(Provided entries)

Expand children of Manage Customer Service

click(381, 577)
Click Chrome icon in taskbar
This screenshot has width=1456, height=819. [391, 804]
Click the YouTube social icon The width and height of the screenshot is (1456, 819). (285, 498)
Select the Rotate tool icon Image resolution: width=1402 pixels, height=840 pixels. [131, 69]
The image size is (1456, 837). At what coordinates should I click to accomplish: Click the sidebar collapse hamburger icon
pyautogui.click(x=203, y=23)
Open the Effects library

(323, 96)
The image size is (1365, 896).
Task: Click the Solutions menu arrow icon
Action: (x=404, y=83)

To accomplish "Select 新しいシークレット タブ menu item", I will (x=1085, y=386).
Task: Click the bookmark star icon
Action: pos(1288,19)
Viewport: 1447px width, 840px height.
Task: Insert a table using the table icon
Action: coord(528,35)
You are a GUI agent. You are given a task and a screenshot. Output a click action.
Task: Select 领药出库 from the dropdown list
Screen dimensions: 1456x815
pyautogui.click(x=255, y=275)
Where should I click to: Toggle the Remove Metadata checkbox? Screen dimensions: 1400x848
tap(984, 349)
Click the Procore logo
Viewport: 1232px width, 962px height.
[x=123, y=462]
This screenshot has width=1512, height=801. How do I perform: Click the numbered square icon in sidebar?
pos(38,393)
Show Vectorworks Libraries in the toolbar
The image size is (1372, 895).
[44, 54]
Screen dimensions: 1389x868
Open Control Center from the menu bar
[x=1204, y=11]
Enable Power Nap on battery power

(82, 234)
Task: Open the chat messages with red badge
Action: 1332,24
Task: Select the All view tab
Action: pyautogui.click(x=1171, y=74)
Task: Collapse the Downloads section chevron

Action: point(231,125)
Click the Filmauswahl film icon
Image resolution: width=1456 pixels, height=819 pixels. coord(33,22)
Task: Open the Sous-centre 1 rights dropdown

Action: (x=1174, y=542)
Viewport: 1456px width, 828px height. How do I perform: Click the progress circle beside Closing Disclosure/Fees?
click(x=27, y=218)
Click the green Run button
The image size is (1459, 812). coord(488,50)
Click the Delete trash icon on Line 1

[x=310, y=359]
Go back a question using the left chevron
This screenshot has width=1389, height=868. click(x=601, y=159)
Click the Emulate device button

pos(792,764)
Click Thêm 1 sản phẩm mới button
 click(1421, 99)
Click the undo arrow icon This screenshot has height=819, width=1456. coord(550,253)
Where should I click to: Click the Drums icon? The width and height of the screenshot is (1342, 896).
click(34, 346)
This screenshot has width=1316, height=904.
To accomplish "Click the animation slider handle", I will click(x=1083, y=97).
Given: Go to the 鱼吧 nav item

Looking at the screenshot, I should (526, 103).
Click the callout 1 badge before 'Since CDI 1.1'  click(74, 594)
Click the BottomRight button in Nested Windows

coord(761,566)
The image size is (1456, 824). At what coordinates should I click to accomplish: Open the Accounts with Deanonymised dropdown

(End Provided entries)

All that is needed is the exact run of lines above from the line containing "Go back a question using the left chevron" through the line containing "Click the undo", both of them included.

Go back a question using the left chevron
This screenshot has width=1389, height=868. click(x=601, y=159)
Click the Emulate device button

pos(792,764)
Click Thêm 1 sản phẩm mới button
 click(1421, 99)
Click the undo arrow icon This screenshot has height=819, width=1456. coord(550,253)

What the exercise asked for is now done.